Kavi Gupta Gallery is pleased to present our third solo exhibition of new work by Canadian, Paris-based artist, Scott Treleaven.

Treleaven’s current exhibit memorializes the beautiful delirium of the 19th-century psychocultural impetus to capture the ephemeral - that which throbs just beneath the scrim of consciousness or skin, via travelogue, spirit photography, or film paraphernalia. Viewers engage with uncanny dioramas of spirit and corpus that unveil the foreignness of landscapes inner and outer. Refusing the smug muscularity of traditional self/other, artist/muse epistemologies, the exhibit creates illumination through obliquity, while agency becomes an illusion of static-free perceptual transparency. Its images reveal the poignant fetishism that converts bone, severed organ, or shard into a saintly relic suggesting a beloved whole that only ever flowers elsewhere; ways in which we all transform the meager specimen into Notre-Dame-des-Fleurs.

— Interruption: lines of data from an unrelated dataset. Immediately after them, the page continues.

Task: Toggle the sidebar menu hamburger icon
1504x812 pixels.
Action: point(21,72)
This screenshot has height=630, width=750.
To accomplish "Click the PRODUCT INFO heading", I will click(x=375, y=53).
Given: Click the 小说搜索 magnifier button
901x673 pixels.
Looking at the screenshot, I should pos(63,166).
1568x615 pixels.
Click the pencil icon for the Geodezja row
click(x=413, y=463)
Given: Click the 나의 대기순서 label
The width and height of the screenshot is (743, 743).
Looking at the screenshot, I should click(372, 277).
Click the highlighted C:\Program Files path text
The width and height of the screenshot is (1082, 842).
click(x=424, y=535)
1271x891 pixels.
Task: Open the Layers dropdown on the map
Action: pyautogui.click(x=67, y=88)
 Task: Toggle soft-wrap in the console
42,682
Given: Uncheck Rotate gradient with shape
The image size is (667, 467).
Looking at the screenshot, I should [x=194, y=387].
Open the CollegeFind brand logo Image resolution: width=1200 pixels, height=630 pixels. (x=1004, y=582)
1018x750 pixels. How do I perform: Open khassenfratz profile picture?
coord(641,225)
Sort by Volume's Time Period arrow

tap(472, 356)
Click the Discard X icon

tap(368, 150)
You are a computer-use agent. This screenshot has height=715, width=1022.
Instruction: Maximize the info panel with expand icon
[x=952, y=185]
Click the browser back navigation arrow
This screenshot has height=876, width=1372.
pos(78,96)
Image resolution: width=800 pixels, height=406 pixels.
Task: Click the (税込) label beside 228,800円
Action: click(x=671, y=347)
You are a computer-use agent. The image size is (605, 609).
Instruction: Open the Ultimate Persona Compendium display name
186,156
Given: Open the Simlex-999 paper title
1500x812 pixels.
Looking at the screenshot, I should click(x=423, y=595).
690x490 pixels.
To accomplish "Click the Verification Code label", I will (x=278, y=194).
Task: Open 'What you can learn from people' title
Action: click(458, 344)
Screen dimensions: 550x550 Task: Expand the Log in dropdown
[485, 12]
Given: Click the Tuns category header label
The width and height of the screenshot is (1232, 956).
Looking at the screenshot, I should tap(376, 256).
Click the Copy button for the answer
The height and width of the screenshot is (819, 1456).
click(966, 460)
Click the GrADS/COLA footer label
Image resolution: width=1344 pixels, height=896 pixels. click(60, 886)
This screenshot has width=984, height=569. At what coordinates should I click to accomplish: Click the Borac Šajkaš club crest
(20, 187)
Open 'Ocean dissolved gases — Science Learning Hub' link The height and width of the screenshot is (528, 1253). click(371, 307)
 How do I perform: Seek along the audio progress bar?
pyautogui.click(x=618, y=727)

Uncovering the secret multivalence of European cities, constructed as much by projections of transients as by phantasmatic legacies of their own cultural histories, Treleaven’s ink and collage drawing of the Palais Royal’s urban gardens are nightscapes that yield tenuous epiphanies, shadow plays of pleasure and/or peril. The Arrangement, a table-top vitrine filled with photos, drawings and handmade books, invokes curiosity cabinets, naturalist’s and traveler’s diaries, embossed photographs, the embalming arc of museum glass. Hinting at Joseph Cornell’s shadow boxes, its incantations are no less magical than those of The Passenger’s grimoire. Sitting as part of an installation triptych, its aesthetic of fragmentation via collage of stock and personal “footage” reveals the fault lines of memory, projection, and fetishism, mapping ambiguous journeys, occult communion, and liaisons. A rabbit emerges from a top hat floating between watercolour blood red curtains and abattoir-stage, questioning agency as magical acts erupt of their own volition.

The exhibit also features a moving video installation of Genesis Breyer P-Orridge done by Treleaven.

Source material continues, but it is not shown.